_Work order_:
For each entry, restate it word for word while omitting any image it holds.

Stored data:
::::::::::

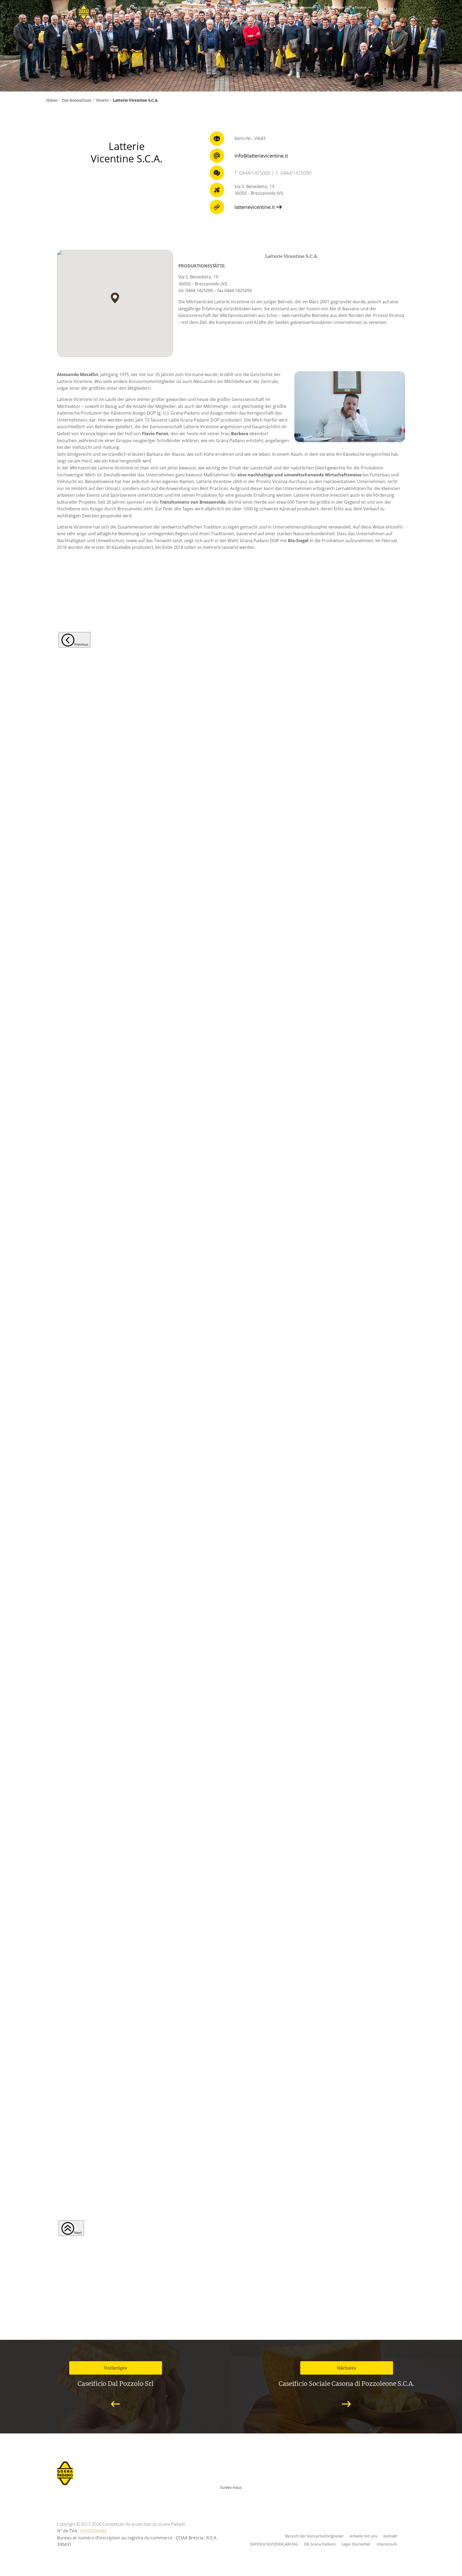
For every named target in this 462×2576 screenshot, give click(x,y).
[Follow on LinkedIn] (252, 2496)
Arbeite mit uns (364, 2535)
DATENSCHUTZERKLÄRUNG (274, 2543)
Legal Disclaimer (356, 2543)
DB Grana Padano (320, 2543)
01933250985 (93, 2531)
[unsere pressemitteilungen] (231, 120)
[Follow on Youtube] (216, 2496)
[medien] (231, 59)
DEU (392, 9)
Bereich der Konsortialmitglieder (314, 2535)
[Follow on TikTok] (260, 2496)
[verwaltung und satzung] (231, 208)
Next (78, 2232)
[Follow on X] (240, 2496)
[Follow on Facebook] (204, 2496)
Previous (81, 644)
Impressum (387, 2543)
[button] (115, 298)
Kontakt (390, 2535)
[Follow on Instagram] (228, 2496)
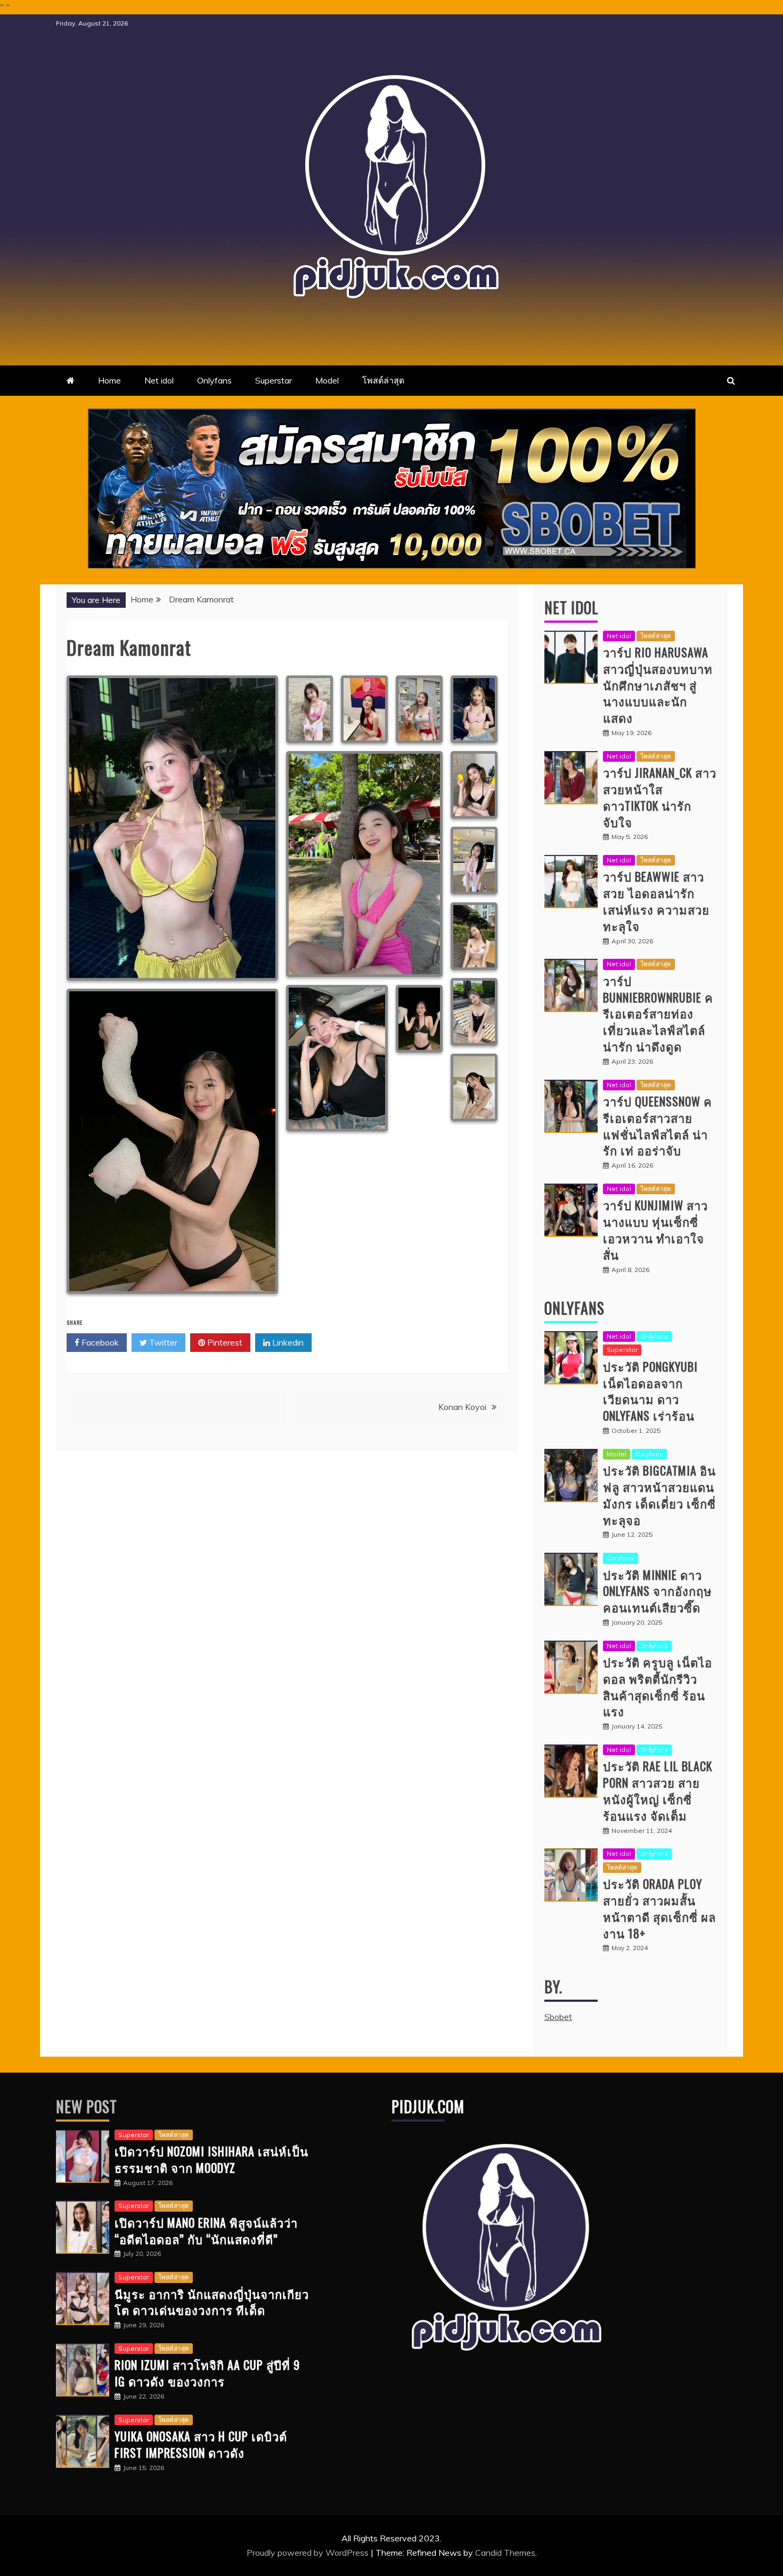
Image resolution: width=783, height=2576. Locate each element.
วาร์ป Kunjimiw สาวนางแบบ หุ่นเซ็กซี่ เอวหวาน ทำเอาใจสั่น (655, 1229)
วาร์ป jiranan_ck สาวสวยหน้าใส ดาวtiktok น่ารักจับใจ (659, 797)
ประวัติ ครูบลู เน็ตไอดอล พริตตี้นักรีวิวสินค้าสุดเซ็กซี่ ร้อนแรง (657, 1686)
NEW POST (86, 2106)
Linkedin (287, 1342)
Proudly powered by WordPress (309, 2552)
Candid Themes (505, 2552)
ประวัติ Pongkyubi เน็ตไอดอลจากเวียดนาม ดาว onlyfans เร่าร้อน (650, 1391)
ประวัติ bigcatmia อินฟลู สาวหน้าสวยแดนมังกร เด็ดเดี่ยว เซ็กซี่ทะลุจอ (659, 1495)
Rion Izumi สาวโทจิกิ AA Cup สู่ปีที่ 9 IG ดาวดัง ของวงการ (207, 2373)
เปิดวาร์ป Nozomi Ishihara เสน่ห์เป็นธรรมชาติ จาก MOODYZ (211, 2159)
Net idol (159, 380)
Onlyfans (214, 380)
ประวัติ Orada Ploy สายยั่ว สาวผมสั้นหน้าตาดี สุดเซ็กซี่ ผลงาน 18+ (659, 1908)
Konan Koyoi (462, 1406)
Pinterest (223, 1342)
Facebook (99, 1342)
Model (327, 380)
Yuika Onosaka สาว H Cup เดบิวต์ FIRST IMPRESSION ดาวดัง (201, 2444)
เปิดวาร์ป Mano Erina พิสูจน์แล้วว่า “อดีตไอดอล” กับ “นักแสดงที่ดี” (206, 2230)
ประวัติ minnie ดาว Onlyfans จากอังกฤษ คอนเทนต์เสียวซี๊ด (657, 1591)
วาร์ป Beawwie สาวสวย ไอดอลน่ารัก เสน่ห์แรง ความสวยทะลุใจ (656, 901)
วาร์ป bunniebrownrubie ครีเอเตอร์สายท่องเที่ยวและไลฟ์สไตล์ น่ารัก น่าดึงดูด (658, 1013)
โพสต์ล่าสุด (383, 380)
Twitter (162, 1342)
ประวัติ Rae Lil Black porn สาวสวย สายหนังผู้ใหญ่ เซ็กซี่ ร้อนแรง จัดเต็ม (657, 1790)
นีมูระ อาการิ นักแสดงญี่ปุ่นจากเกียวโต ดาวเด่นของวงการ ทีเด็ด (212, 2302)
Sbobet (558, 2016)
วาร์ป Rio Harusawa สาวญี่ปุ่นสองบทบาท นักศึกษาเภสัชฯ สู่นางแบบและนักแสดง (658, 684)
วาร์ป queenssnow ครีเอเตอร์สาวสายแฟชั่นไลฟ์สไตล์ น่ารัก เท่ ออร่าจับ (657, 1126)
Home (109, 380)
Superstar (273, 380)
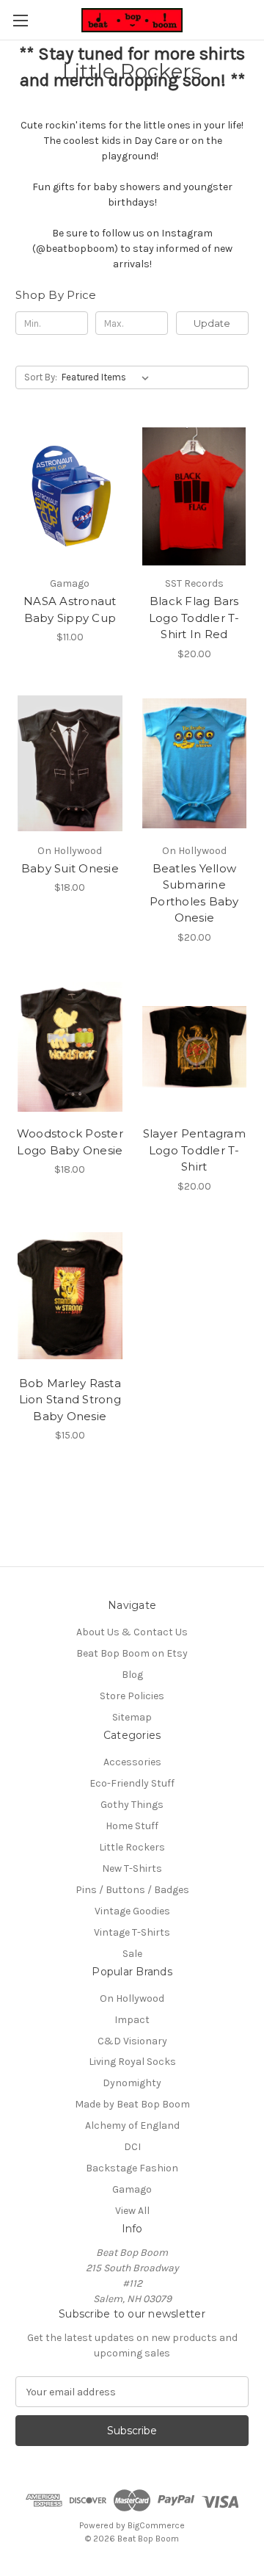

::::::::::

_Reply to the exercise_:
For every named target in this 462×2576 screenshot, give click(x,y).
[Follow on LinkedIn] (252, 2496)
Arbeite mit uns (364, 2535)
DATENSCHUTZERKLÄRUNG (274, 2543)
Legal Disclaimer (356, 2543)
DB Grana Padano (320, 2543)
01933250985 (93, 2531)
[unsere pressemitteilungen] (231, 120)
[Follow on Youtube] (216, 2496)
[medien] (231, 59)
DEU (392, 9)
Bereich der Konsortialmitglieder (314, 2535)
[Follow on TikTok] (260, 2496)
[verwaltung und satzung] (231, 208)
Next (78, 2232)
[Follow on X] (240, 2496)
[Follow on Facebook] (204, 2496)
Previous (81, 644)
Impressum (387, 2543)
[button] (115, 298)
Kontakt (390, 2535)
[Follow on Instagram] (228, 2496)
Image resolution: width=783, height=2576. Locate each element.
วาร์ป Kunjimiw สาวนางแบบ หุ่นเซ็กซี่ เอวหวาน ทำเอาใจสั่น (655, 1229)
วาร์ป jiranan_ck สาวสวยหน้าใส ดาวtiktok น่ารักจับใจ (659, 797)
ประวัติ ครูบลู เน็ตไอดอล พริตตี้นักรีวิวสินค้าสุดเซ็กซี่ ร้อนแรง (657, 1686)
NEW POST (86, 2106)
Linkedin (287, 1342)
Proudly powered by WordPress (309, 2552)
Candid Themes (505, 2552)
ประวัติ Pongkyubi เน็ตไอดอลจากเวียดนาม ดาว onlyfans เร่าร้อน (650, 1391)
ประวัติ bigcatmia อินฟลู สาวหน้าสวยแดนมังกร เด็ดเดี่ยว เซ็กซี่ทะลุจอ (659, 1495)
Rion Izumi สาวโทจิกิ AA Cup สู่ปีที่ 9 IG ดาวดัง ของวงการ (207, 2373)
เปิดวาร์ป Nozomi Ishihara เสน่ห์เป็นธรรมชาติ จาก MOODYZ (211, 2159)
Net idol (159, 380)
Onlyfans (214, 380)
ประวัติ Orada Ploy สายยั่ว สาวผมสั้นหน้าตาดี สุดเซ็กซี่ ผลงาน 18+ (659, 1908)
Konan Koyoi (462, 1406)
Pinterest (223, 1342)
Facebook (99, 1342)
Model (327, 380)
Yuika Onosaka สาว H Cup เดบิวต์ FIRST IMPRESSION ดาวดัง (201, 2444)
เปิดวาร์ป Mano Erina พิสูจน์แล้วว่า “อดีตไอดอล” กับ “นักแสดงที่ดี” (206, 2230)
ประวัติ minnie ดาว Onlyfans จากอังกฤษ คอนเทนต์เสียวซี๊ด (657, 1591)
วาร์ป Beawwie สาวสวย ไอดอลน่ารัก เสน่ห์แรง ความสวยทะลุใจ (656, 901)
วาร์ป bunniebrownrubie ครีเอเตอร์สายท่องเที่ยวและไลฟ์สไตล์ น่ารัก น่าดึงดูด (658, 1013)
โพสต์ล่าสุด (383, 380)
Twitter (162, 1342)
ประวัติ Rae Lil Black porn สาวสวย สายหนังผู้ใหญ่ เซ็กซี่ ร้อนแรง จัดเต็ม (657, 1790)
นีมูระ อาการิ นักแสดงญี่ปุ่นจากเกียวโต ดาวเด่นของวงการ ทีเด็ด (212, 2302)
Sbobet (558, 2016)
วาร์ป Rio Harusawa สาวญี่ปุ่นสองบทบาท นักศึกษาเภสัชฯ สู่นางแบบและนักแสดง (658, 684)
วาร์ป queenssnow ครีเอเตอร์สาวสายแฟชั่นไลฟ์สไตล์ น่ารัก เท่ ออร่าจับ (657, 1126)
Home (109, 380)
Superstar (273, 380)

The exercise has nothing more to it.